## TASK REQUIREMENTS
Return the lines that run from the line containing "Screen dimensions: 1071x836" through the end of the entries, both ends included. Leave out all pictures.

## RECORDS SUPPLIED
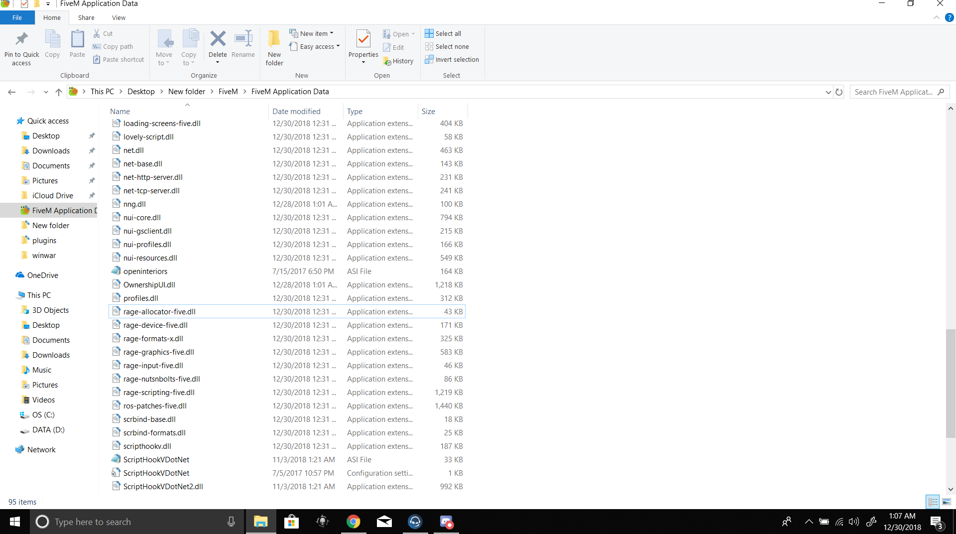Viewport: 956px width, 534px height.
Task: Pin current folder to Quick access
Action: click(21, 47)
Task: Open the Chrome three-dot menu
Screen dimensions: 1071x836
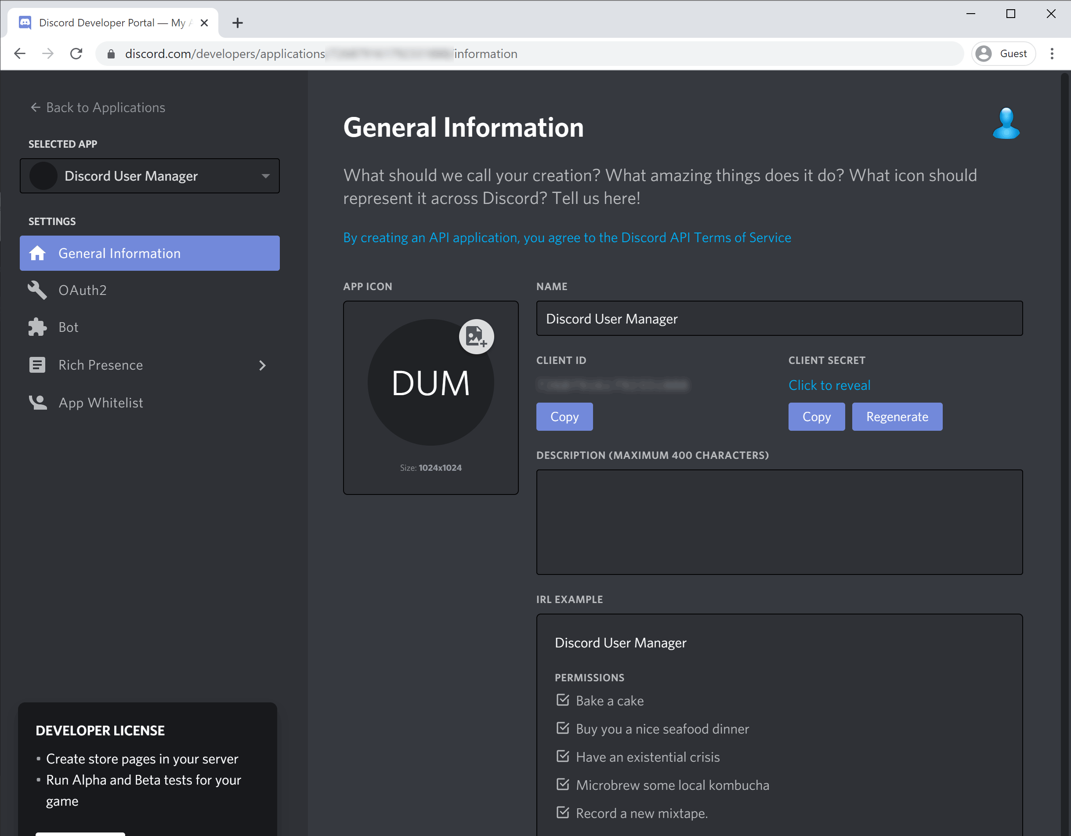Action: pos(1051,53)
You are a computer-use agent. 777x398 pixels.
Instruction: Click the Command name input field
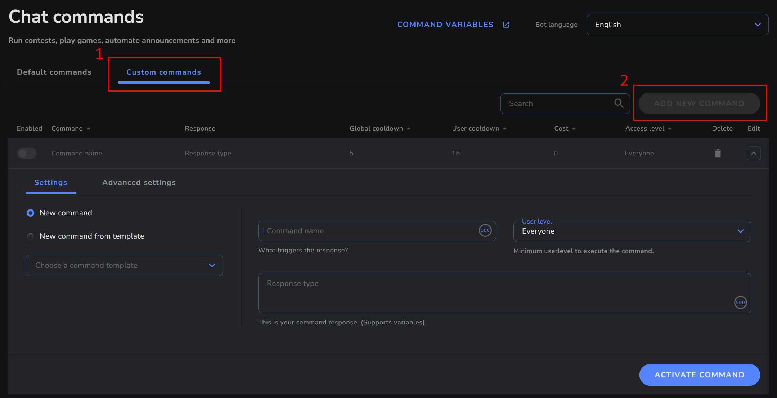[371, 231]
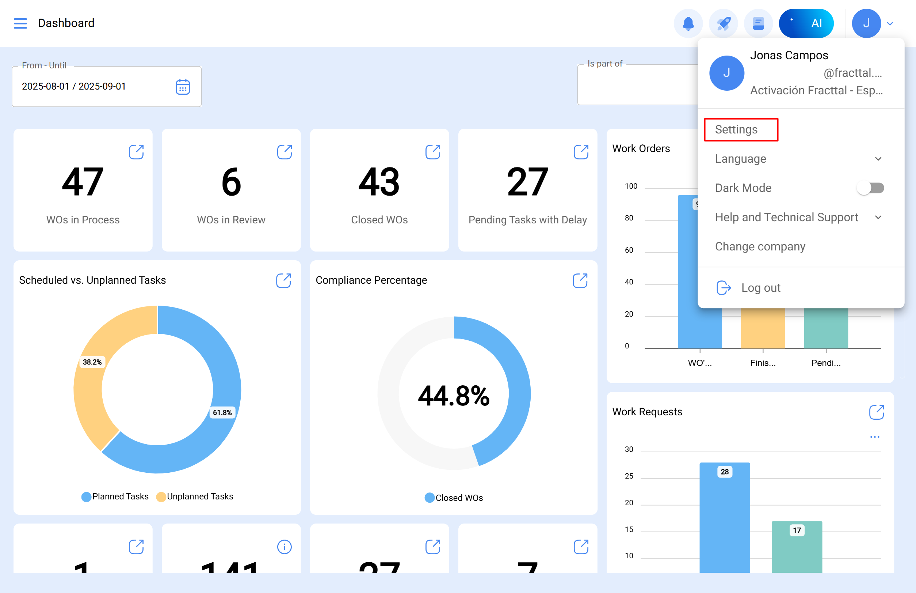Open WOs in Process card link icon

[x=136, y=152]
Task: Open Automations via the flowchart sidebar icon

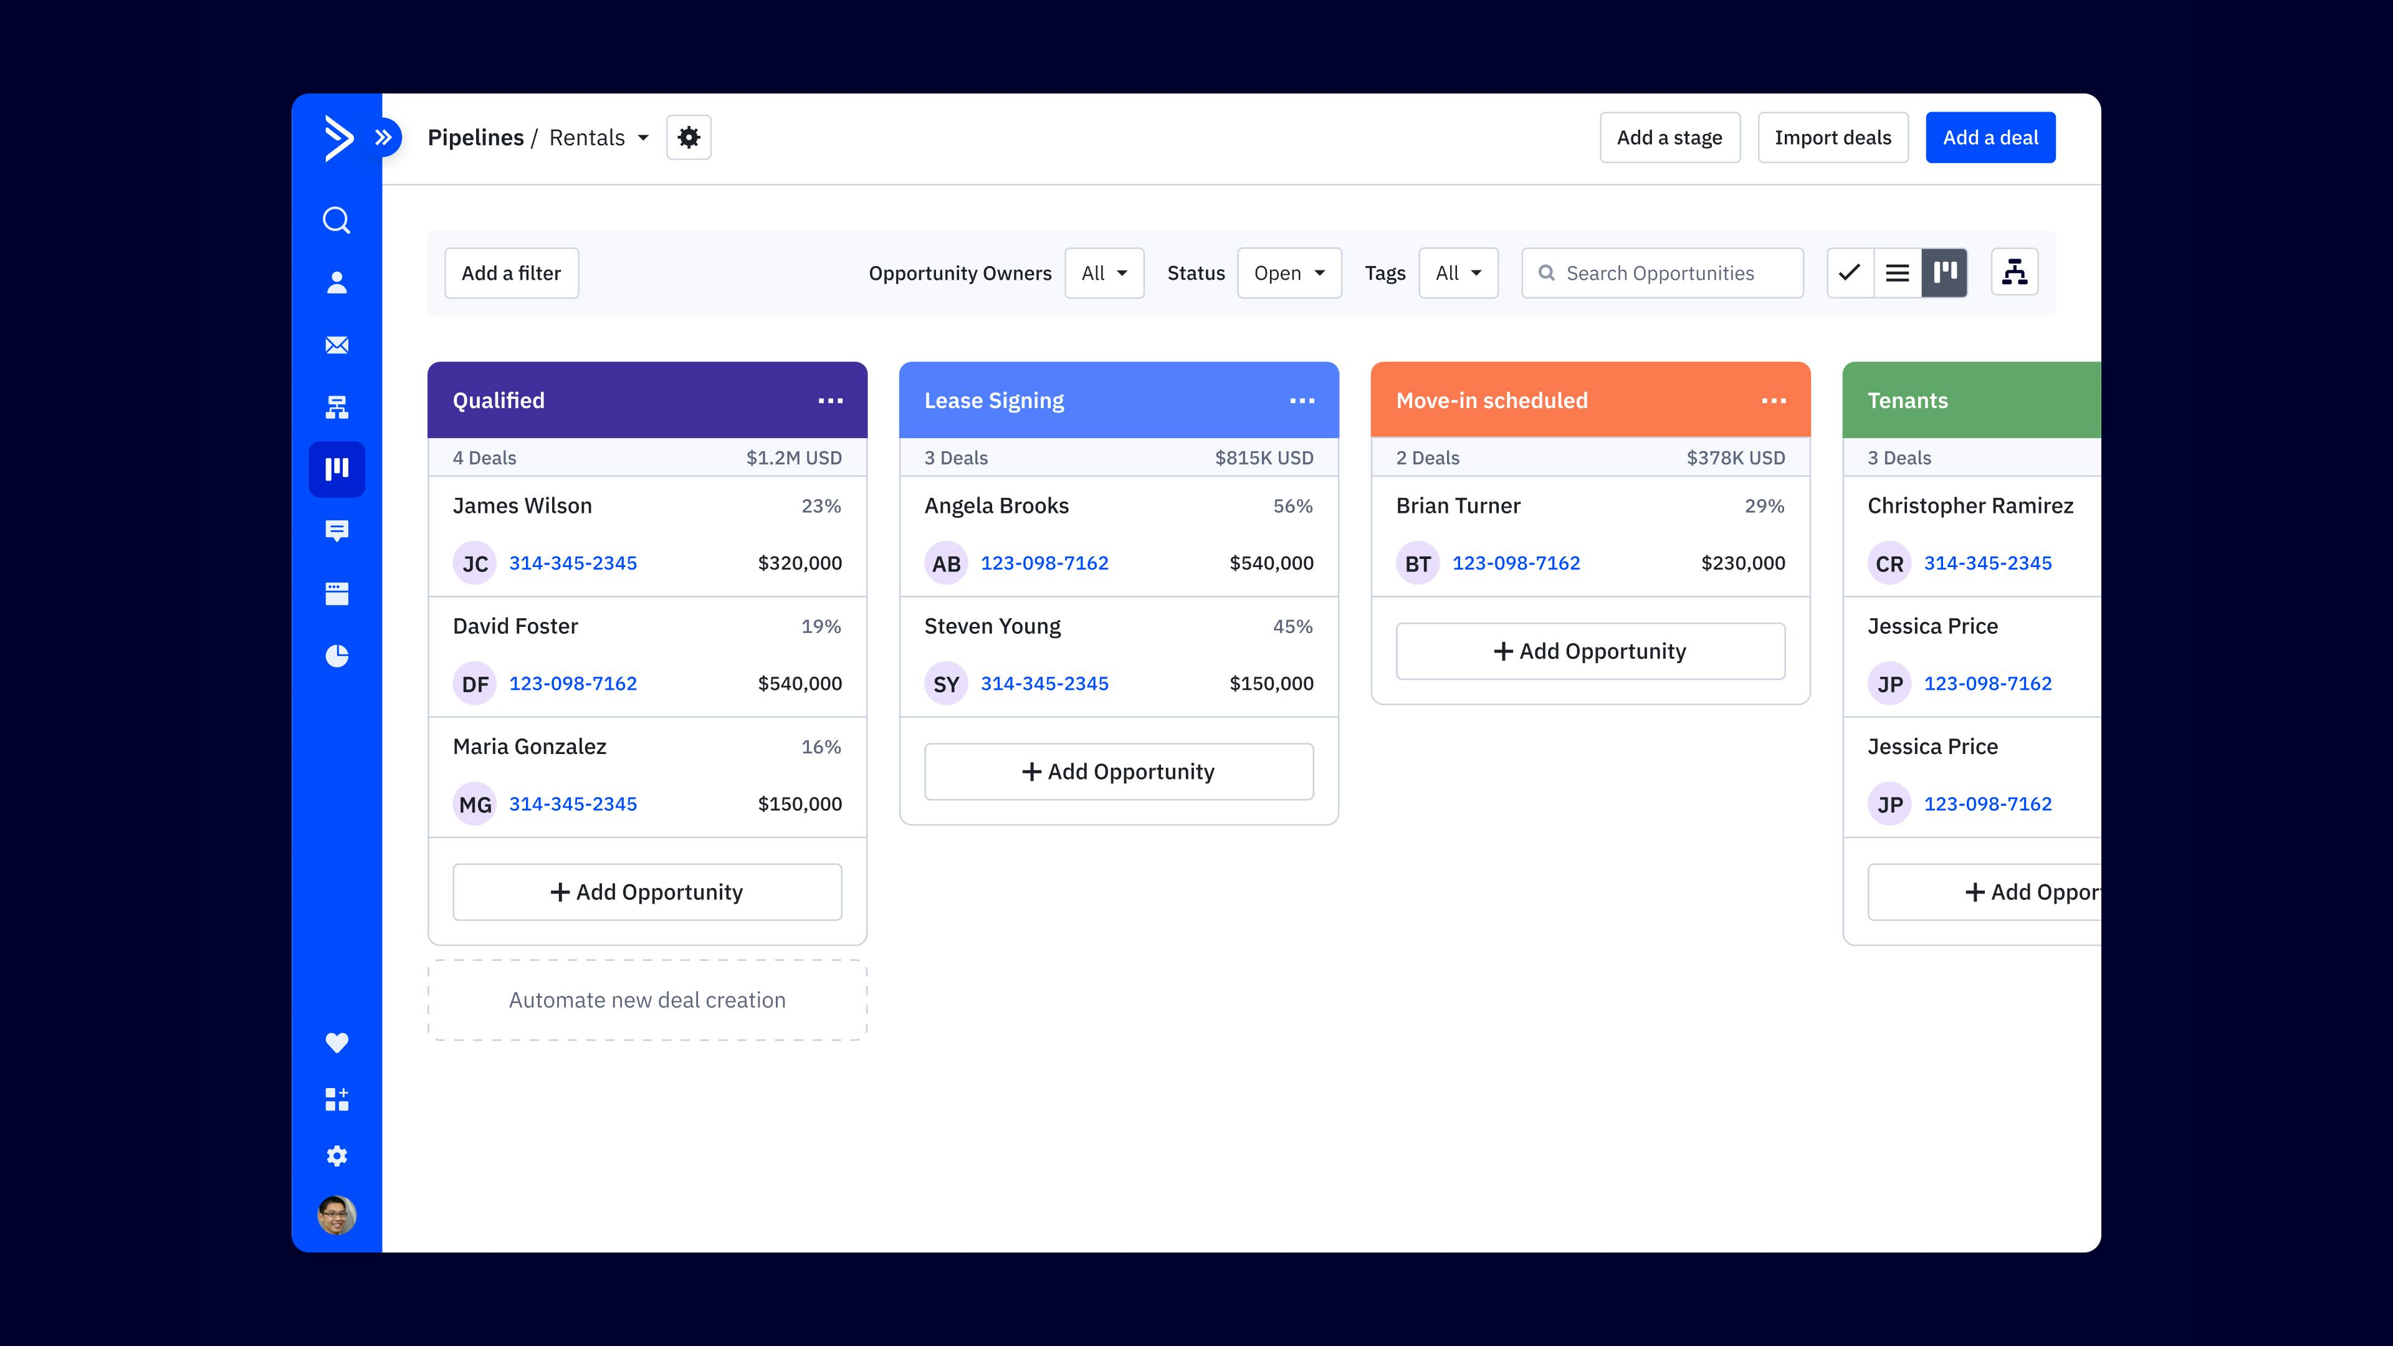Action: (336, 407)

## TASK RESPONSE
Screen dimensions: 1071x836
Action: pos(1051,53)
You are a computer-use agent. 777x398 pixels.
Instruction: Click the Command name input field
[371, 231]
Open WOs in Process card link icon

[x=136, y=152]
Task: Open Automations via the flowchart sidebar icon

Action: (336, 407)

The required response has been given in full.